DNA topology plays essential roles in several fundamental biological processes, such as DNA replication, recombination, and transcription. DNA topology is a tightly-regulated property of the DNA double helix that affects genomic stability and influences susceptibility to cancer and certain hereditary diseases, such as fragile X syndrome and autism. DNA topoisomerases that control DNA topology inside cells are important targets of anti-cancer drugs, such as camptothecin and doxorubicin, and antibacterial agents, such as ciprofloxacin.
Typically agarose gel electrophoresis is employed to study DNA topology. Because gel electrophoresis is time-consuming and labor intensive, it is desirable to develop other methods, such as fluorescence-based methods, for such studies. For example, fluorescence dyes, such as PicoGreen (1), have been shown to differentially bind to supercoiled (sc) and relaxed (rx) DNA molecules to yield different fluorescence properties. These fluorescence dyes were used to study DNA topoisomerases; however, the difference of the fluorescence intensity of the dyes binding to sc and rx DNA is too small to be widely used to study the properties of DNA topoisomerases and to screen inhibitors against these topoisomerases (1).
Another type of assay was developed based on a unique property of sc DNA molecules that prefer binding to triplex-form oligomers if the sc plasmids contain one or multiple triplex-forming sequences (2, 3). Maxwell and coworkers utilized a method in which an immobilized triplex-forming oligomer more efficiently captured sc plasmids than rx plasmids (2). The captured plasmids could subsequently be quantified by a DNA-binding dye, such as SYBR Green. However, this method requires immobilization of oligomer to a solid surface, filtration, and multiple washing steps. Because streptavidin-coated 1526-well plates are not commercially available, this method is not compatible with ultra-high throughput screening to identify gyrase inhibitors from small compound libraries using 1526-well plates.
Another method, also based on the triplex-forming oligomers, was developed by using fluorescence anisotropy for the readout (3). Nevertheless, the signal to noise ratio is a concern and an expensive fluorimeter with the capacity to measure fluorescence anisotropy is required (3).
+++
§ WHAT YOU WILL DO:
1) In the passage on DNA topology assays, what method is typically used to study DNA topology?
2) Reproduce the passage on DNA topology assays from "DNA topology plays" to "such as ciprofloxacin.".
3) Condense the paragraph of the passage on DNA topology assays that starts "Typically agarose gel electrophoresis" into a short bulleted list that keeps its main facts.

§ INFORMATION SHOWN:
+++
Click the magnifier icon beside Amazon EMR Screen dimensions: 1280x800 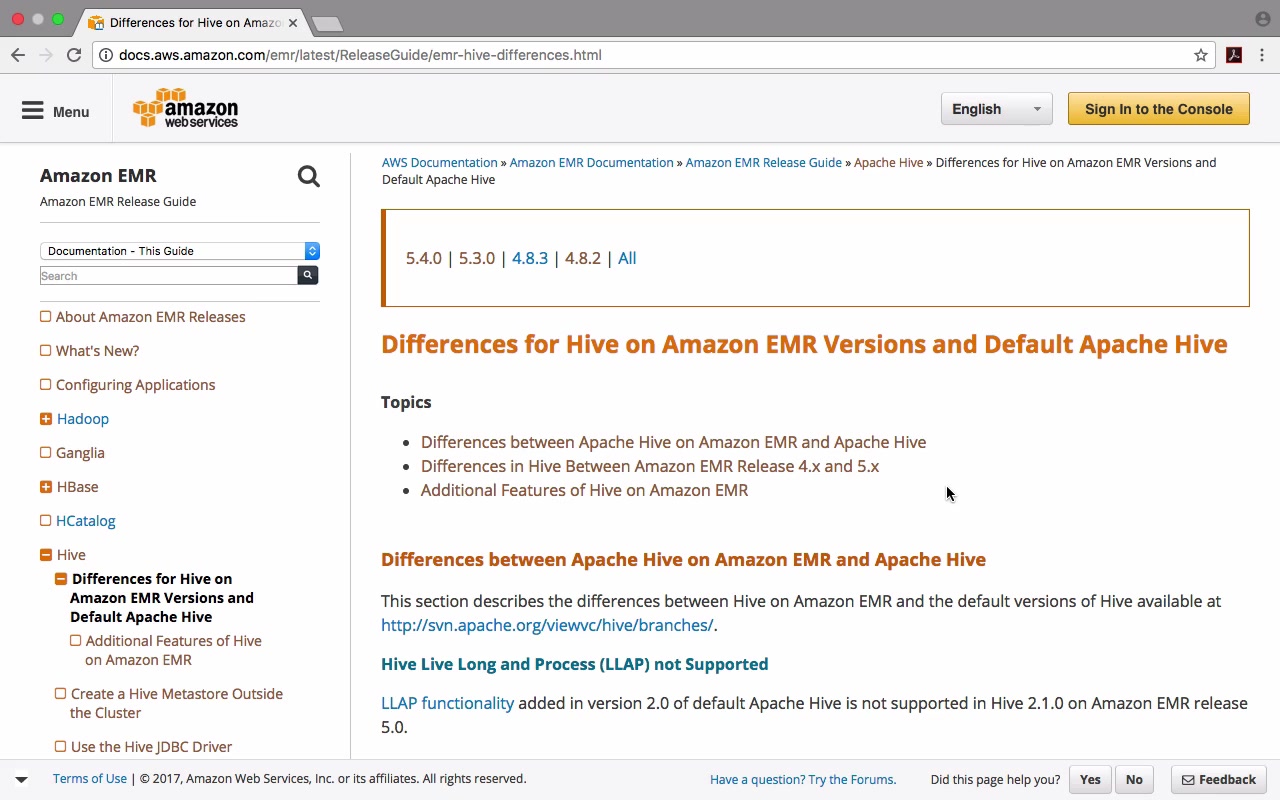[308, 177]
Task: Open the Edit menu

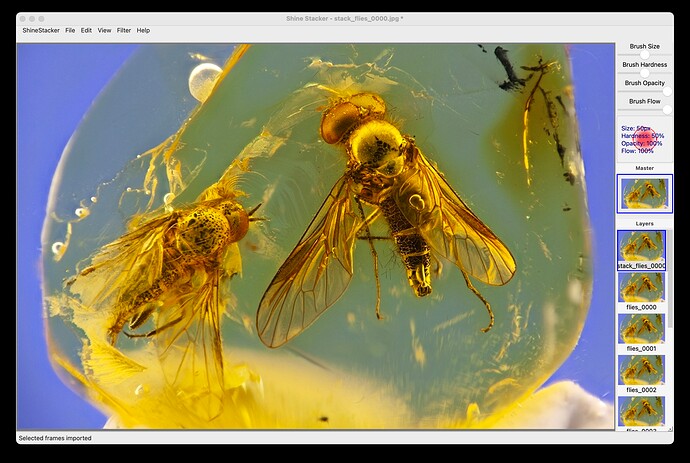Action: tap(86, 31)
+++
§ TASK ANSWERS:
1) Agarose gel electrophoresis.

2)
DNA topology plays essential roles in several fundamental biological processes, such as DNA replication, recombination, and transcription. DNA topology is a tightly-regulated property of the DNA double helix that affects genomic stability and influences susceptibility to cancer and certain hereditary diseases, such as fragile X syndrome and autism. DNA topoisomerases that control DNA topology inside cells are important targets of anti-cancer drugs, such as camptothecin and doxorubicin, and antibacterial agents, such as ciprofloxacin.

3)
- Agarose gel electrophoresis is the usual way to study DNA topology, but it is time-consuming and labor intensive.
- Other methods, such as fluorescence-based ones, are therefore desirable.
- Fluorescence dyes such as PicoGreen bind differently to supercoiled and relaxed DNA, which gives different fluorescence properties.
- These dyes have been used to study DNA topoisomerases.
- The difference in fluorescence intensity is too small for wide use in studying topoisomerases or screening their inhibitors.